— start TEXT TO READ —
Lvov Pogrom, Jews rounded up, beatings

Identifier
irn1001275
Language of Description
English
Alt. Identifiers
  • 1991.254.1
  • RG-60.0441
Level of Description
Item
Languages
  • Silent
Source
EHRI Partner

Creator(s)

Scope and Content

Jews are rounded up in Lvov, Poland. Barely-clothed or naked men and women are tortured and pulled along ground. Soldiers. Jews are lined up around building and civilians crowd the streets. The Soviet Union occupied Lvov, Poland in September 1939. Germany invaded the Soviet Union on June 22, 1941, occupying Lvov within a week. The Germans claimed that the city's Jewish population had supported the Soviets. Ukrainian mobs went on a rampage against Jews. They stripped and beat Jewish women and men in the streets of Lvov. Ukrainian partisans supported by German authorities killed about 4,000 Jews in Lvov during this pogrom. US forces discovered this 8mm footage in SS barracks in Augsberg, Germany, after the war.This film was was used as exhibit of Nazi atrocities in the Nuremberg IMT (German War Crimes Trials PS-3052) and screened in the courtroom on December 13, 1945.
— end TEXT TO READ —
— start LISTING —
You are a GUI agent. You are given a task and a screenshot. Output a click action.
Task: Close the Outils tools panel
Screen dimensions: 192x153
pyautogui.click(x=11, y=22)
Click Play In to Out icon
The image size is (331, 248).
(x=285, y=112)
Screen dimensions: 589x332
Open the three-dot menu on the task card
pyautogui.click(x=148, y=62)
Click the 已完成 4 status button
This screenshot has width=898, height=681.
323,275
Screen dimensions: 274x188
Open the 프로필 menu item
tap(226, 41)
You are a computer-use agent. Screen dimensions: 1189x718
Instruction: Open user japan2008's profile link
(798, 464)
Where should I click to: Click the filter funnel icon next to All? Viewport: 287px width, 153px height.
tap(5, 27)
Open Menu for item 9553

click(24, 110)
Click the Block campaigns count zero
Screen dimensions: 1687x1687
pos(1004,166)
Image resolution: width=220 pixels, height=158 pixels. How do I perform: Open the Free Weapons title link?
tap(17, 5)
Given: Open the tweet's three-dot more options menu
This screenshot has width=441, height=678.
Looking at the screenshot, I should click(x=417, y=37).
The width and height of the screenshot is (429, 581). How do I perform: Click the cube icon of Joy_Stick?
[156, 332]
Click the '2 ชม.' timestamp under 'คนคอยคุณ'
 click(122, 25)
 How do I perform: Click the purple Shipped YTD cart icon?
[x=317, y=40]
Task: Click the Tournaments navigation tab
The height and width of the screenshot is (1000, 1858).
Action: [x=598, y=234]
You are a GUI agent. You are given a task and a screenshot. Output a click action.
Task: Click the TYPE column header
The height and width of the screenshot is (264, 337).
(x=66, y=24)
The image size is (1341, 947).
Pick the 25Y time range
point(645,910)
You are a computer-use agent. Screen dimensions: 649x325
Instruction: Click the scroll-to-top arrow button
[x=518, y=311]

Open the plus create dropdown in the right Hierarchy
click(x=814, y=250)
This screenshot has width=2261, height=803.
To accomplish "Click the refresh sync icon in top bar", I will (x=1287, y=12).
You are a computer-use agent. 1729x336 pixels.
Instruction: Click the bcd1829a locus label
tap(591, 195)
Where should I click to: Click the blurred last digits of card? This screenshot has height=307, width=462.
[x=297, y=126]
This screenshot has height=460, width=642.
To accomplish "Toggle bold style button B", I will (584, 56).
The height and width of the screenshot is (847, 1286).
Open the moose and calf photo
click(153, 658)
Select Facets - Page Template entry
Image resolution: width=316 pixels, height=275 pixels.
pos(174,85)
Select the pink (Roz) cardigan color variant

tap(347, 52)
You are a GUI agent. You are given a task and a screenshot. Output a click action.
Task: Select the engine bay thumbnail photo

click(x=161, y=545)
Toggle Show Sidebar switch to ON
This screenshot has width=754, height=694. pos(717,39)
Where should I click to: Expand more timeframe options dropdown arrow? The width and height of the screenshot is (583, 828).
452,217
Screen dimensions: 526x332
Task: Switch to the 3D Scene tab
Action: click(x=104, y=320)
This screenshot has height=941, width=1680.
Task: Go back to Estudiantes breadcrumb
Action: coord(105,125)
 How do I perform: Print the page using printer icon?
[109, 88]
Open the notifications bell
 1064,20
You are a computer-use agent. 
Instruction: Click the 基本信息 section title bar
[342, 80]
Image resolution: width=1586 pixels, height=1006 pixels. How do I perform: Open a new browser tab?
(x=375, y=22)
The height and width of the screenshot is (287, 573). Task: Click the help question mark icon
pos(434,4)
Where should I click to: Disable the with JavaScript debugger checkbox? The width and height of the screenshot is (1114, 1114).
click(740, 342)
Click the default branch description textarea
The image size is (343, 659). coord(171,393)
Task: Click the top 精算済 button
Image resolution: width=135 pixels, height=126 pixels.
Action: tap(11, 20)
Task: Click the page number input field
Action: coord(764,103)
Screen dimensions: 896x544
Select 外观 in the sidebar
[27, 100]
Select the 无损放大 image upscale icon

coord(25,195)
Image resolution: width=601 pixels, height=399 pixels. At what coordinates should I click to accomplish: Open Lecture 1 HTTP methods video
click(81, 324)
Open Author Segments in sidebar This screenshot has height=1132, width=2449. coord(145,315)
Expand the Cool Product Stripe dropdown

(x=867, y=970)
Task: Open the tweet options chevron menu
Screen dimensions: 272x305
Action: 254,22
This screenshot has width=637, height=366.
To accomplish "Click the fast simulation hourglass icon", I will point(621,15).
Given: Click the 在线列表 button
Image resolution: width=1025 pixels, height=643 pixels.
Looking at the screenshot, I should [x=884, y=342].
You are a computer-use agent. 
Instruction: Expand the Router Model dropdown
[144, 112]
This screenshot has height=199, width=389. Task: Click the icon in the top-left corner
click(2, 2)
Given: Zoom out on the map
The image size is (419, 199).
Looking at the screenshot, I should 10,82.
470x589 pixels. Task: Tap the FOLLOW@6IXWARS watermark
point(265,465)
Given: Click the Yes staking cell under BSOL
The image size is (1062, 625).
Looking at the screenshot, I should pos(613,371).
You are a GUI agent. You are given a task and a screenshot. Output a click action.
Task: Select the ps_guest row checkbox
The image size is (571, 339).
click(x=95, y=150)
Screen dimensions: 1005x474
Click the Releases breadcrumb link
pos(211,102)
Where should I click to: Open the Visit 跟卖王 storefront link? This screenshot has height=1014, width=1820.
— end LISTING —
ACTIONS TO TAKE:
1. From the description of the Lvov pogrom film, extract the stretch from "Scope and Content" through "December 13, 1945.".
2. According to the description of the Lvov pogrom film, where did US forces discover the 8mm footage after the war?

SOLUTION SET:
1.
Scope and Content

Jews are rounded up in Lvov, Poland. Barely-clothed or naked men and women are tortured and pulled along ground. Soldiers. Jews are lined up around building and civilians crowd the streets. The Soviet Union occupied Lvov, Poland in September 1939. Germany invaded the Soviet Union on June 22, 1941, occupying Lvov within a week. The Germans claimed that the city's Jewish population had supported the Soviets. Ukrainian mobs went on a rampage against Jews. They stripped and beat Jewish women and men in the streets of Lvov. Ukrainian partisans supported by German authorities killed about 4,000 Jews in Lvov during this pogrom. US forces discovered this 8mm footage in SS barracks in Augsberg, Germany, after the war.This film was was used as exhibit of Nazi atrocities in the Nuremberg IMT (German War Crimes Trials PS-3052) and screened in the courtroom on December 13, 1945.

2. In SS barracks in Augsberg, Germany.